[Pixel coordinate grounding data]
·····

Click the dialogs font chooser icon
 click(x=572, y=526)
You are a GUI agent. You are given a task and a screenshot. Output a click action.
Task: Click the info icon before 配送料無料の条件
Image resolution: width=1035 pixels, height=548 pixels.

·····

Exactly reproduce the lines of the data above that run from the line containing "Task: Click the info icon before 配送料無料の条件" through the final one.

Task: Click the info icon before 配送料無料の条件
Image resolution: width=1035 pixels, height=548 pixels.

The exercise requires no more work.